Царь, однако, принял образ le terrible лишь вербально и лишь однажды — в ответе парламентеру маршала Мармона 30 марта: «Я прикажу остановить сражение, если Париж будет сдан: иначе к вечеру не узнают места, где была столица». Поскольку уже после этой угрозы русский отряд взял высоты Монмартра, откуда весь Париж был как на ладони, Мармон и его коллега Мортье сочли за благо не подвергать город ожесточенному штурму, а прежде того — бомбардировке.

На следующий день, к удивлению, а потом и к радости жителей Парижа, в город вошли вежливые люди в русской военной форме, включая — что было совсем удивительно — даже и вежливых казаков. Более состоятельные гвардейцы отдыхали после дальнего похода в притонах Пале-Рояля, менее состоятельные армейцы — где придется, нижние чины обогатили французский язык словом «бистро», а свой лексикон — словом «берлагут», как они называли водку (от фр. à boire la goutte): «Вино красное они называли вайном и говорили, что оно гораздо хуже нашего зелена вина. Любовные хождения назывались у них триктрак, и с сим словом достигали они исполнения своих желаний». Александр тем временем обращался к населению со всемилостивейшим манифестом: «Жители Парижа! Союзные войска пред вратами Парижа. Они пришли к столице Франции с тою уверенностью, что могут теперь совершенно и навсегда примириться с сим государством». Уже к 1 апреля мирная жизнь восстановилась: заработали присутственные места и почта, возобновили работу банки, был открыт свободный въезд и выезд из города. Понятно, что без шероховатостей не обошлось: прусские союзники ограбили винные погреба в предместье и русские тоже к этому делу приобщились, но в общем и целом в Париже царила развеселая атмосфера, даже не вполне соответствующая падению Единой Европы.
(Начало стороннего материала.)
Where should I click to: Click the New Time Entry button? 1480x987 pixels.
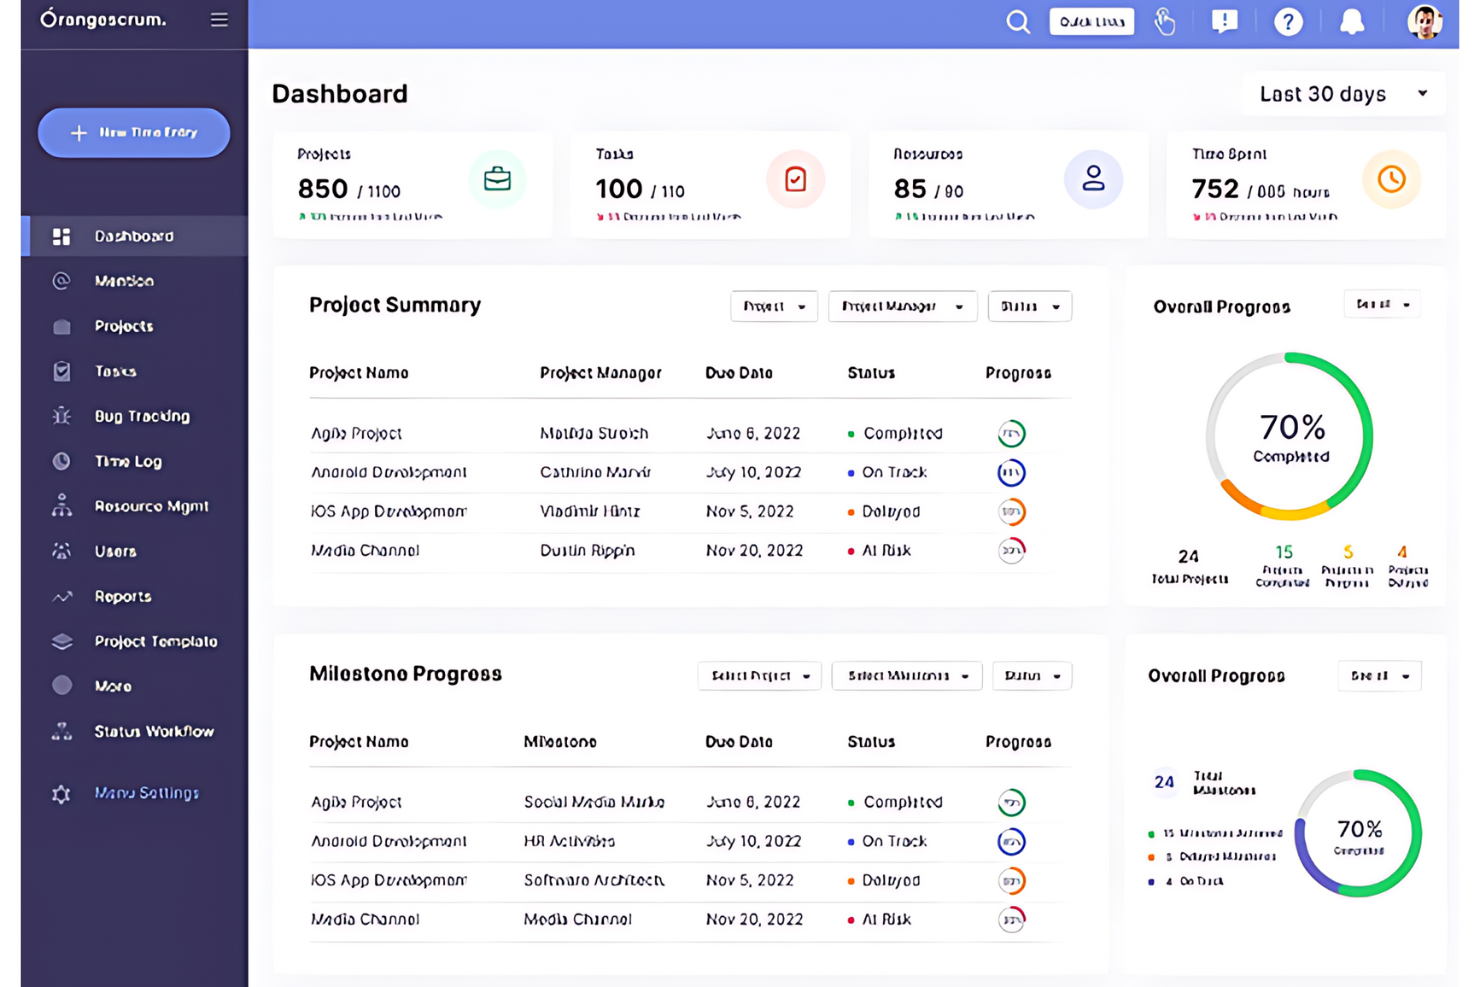tap(133, 132)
Облегчение от возвращения к мирной жизни было столь всеобщим, что Contre nous de la tyrannie // L’étendard sanglant est levé // Entendez-vous dans nos campagnes // Mugir ces féroces soldats? нимало не прозвучало, хотя и знамя чужеземной тирании, и свирепые солдаты (les cosaques) были явлены конкретно, в натуре.

В таком идиллическом завершении (то есть не совсем, впереди еще были Сто Дней) кровавой двадцатилетней эпопеи сыграли роль и либеральные наклонности русского царя, и его несомненный дипломатический дар, но, впрочем, и палочная армейская дисциплина. Вежливые солдаты промеж себя жаловались на строгость содержания — в 1812 г. в Москве воины Великой Армии жаловались на что угодно, но только не на суровость командиров. Но самое важное, в последний, наверное, раз кардинальные изменения на европейской карте не сопровождались чувством великой мести и озлобления. «Лягушки заплатят за все» даже и не предлагалось в качестве победительного девиза.

Именно поэтому благодарное потомство может с чистой совестью почтить память слабого и лукавого царя: «Он взял Париж, он основал лицей».